Fault line is a geological term for a major structural divide in rock structures such as the Main Boundary Fault or Thrust between the Tertiary Siwalik rocks (Chure Danda) and Cambrian-Palaezoic metamorphic rocks ( Mahabharat Lekh). In Chapter 16, the fault lines listed by the author are: Soft State Governance, Political Behaviour, Economy or Politics, Disparity/ Decentralization, Education Dualism, Donor Dependence, and Lower Productivity. In fact, the above seven aberrations are not basic but expressions of deeper contradiction in the polity. The author does bring out this issue in Chapter 15 (Political Deadlock). That is, the fault line in political context is the contest between the forces of autocracy and democracy. However, one side of the battle line is still in disarray.
Reflect on this line from Dr. Mahat’s book (p.49); “In the immediate post-Rana period, the lack of unity and fragmentation among and within political parties considerably strengthened the role of the king, who, in turn started to manipulate the situation in his favour”. Has the situation changed after five decades? If not, why? The onus lies on the political parties for their ideological dissonance. Dr. Mahat makes frequent reference to the democratic socialism of B.P Koirala. Yet the economic policies adopted by Congress Party as well as CPN (UML) were based on the diktat of donor agencies as they did not have the confidence to tax the people. This had two effects: the country became more dependent and the parties lost their ideological mooring. The fall out was the denudation process: centrist Congress gliding to the right , progressive UML sliding to the center, while the agenda of change was left to the monopoly of radical Maoists.

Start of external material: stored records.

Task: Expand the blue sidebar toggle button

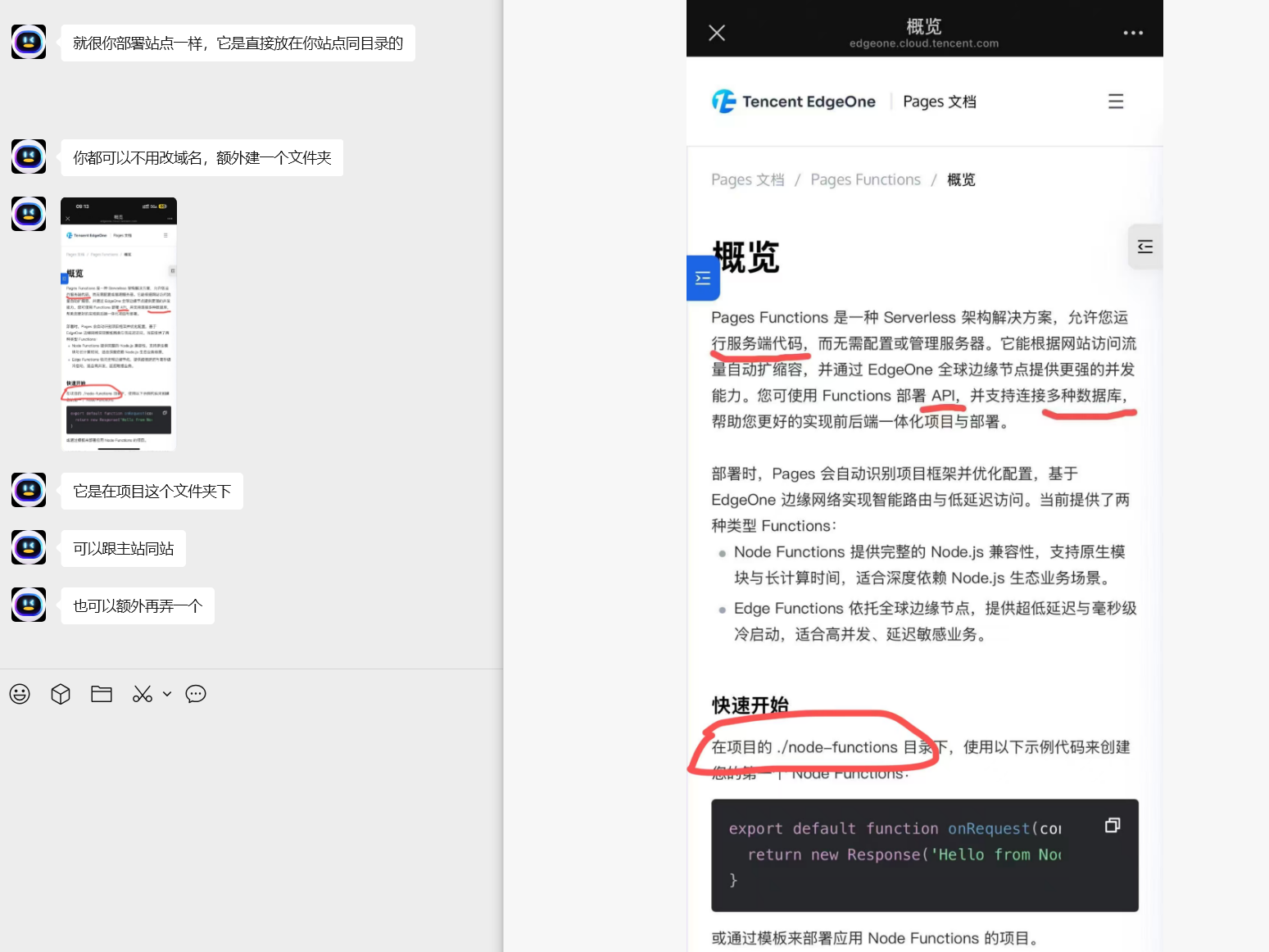Action: [x=702, y=279]
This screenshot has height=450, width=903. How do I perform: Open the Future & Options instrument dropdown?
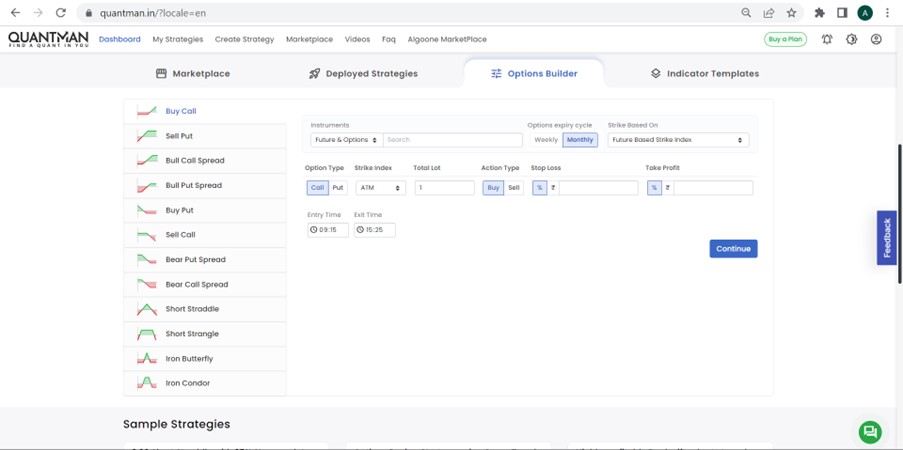click(346, 140)
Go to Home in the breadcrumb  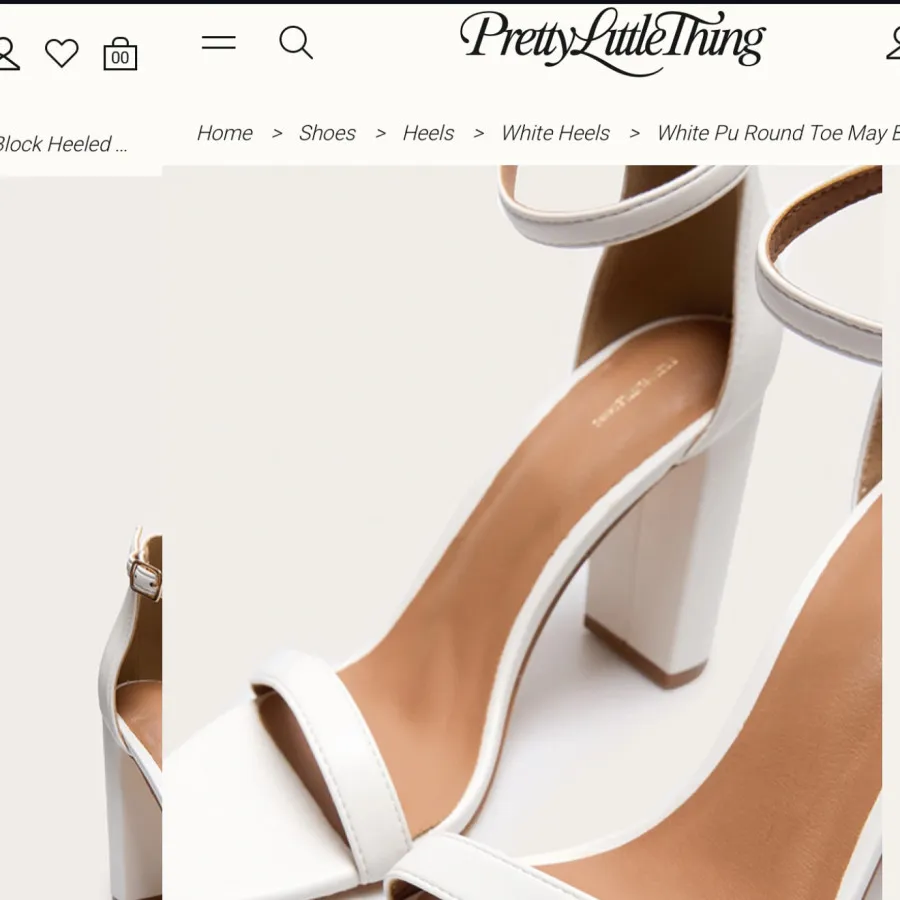pos(224,133)
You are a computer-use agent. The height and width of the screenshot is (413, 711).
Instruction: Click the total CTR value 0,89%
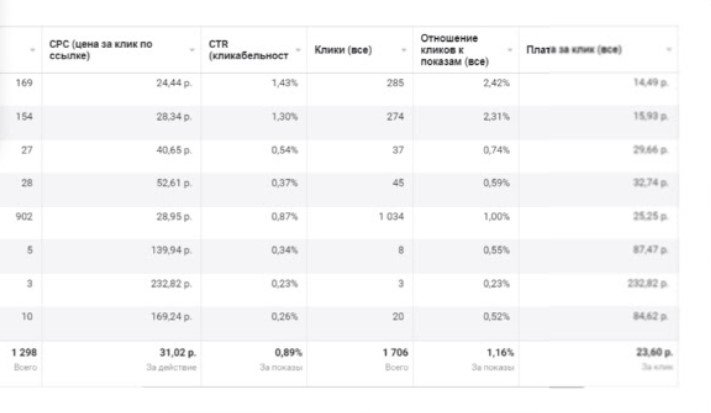point(288,352)
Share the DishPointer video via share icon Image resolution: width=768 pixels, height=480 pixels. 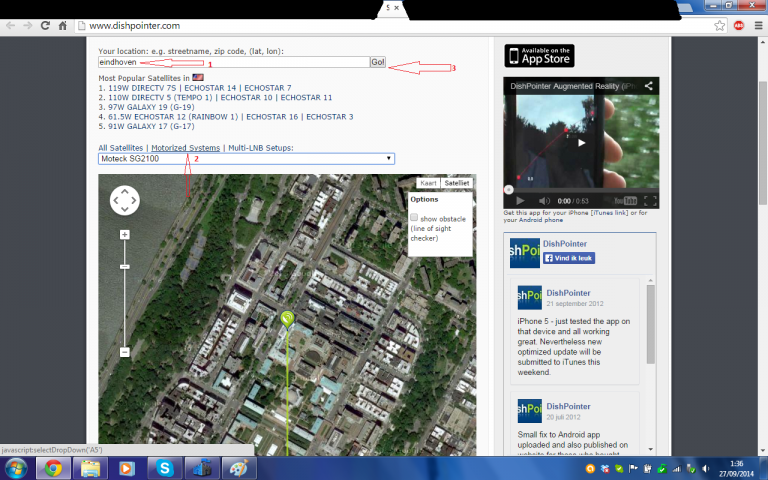648,86
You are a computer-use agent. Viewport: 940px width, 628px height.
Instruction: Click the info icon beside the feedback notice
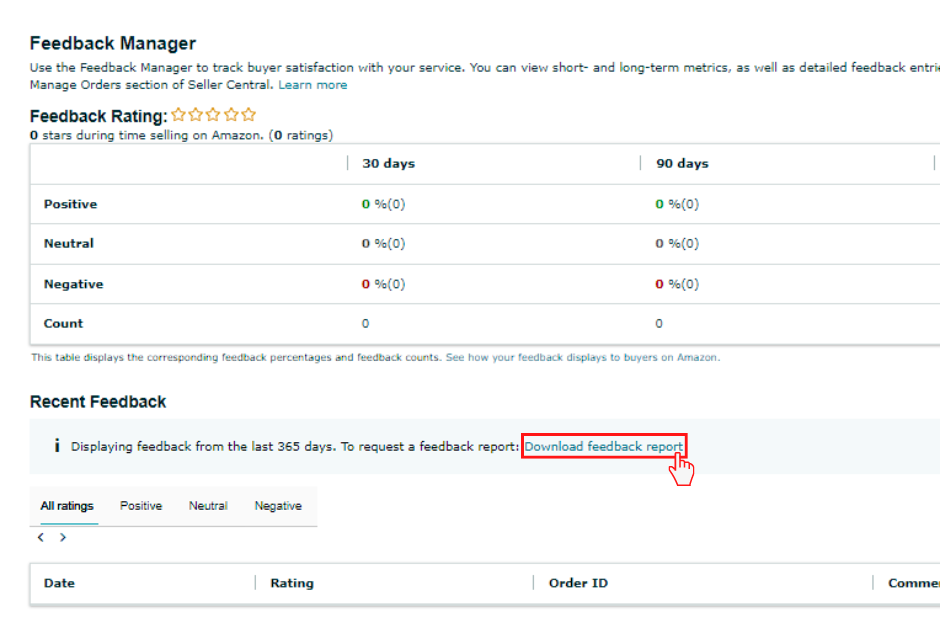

I will conclude with symbolic interpretation of the book’s two cover photographs. The front cover photo has a horse-riding Maharaja statue on pedestal but holding a Communist flag, a few Congress flags among the crowd below, and a refulgent red sky. That was the spirit of 1990 which the democratic forces hope would now reincarnate. The back cover photo is of a building in somber shade that housed the Parliament. This building was originally the theatre of pleasure for Maharaja Juddha who hanged four martyrs. It was in this very building that the elected representatives performed such antics that made a mockery of democratic exercise and broke the heart of the people. Democracy needs to be restored and defended. But for this, those who presume to lead should be clear about their mission as being for the majority poor.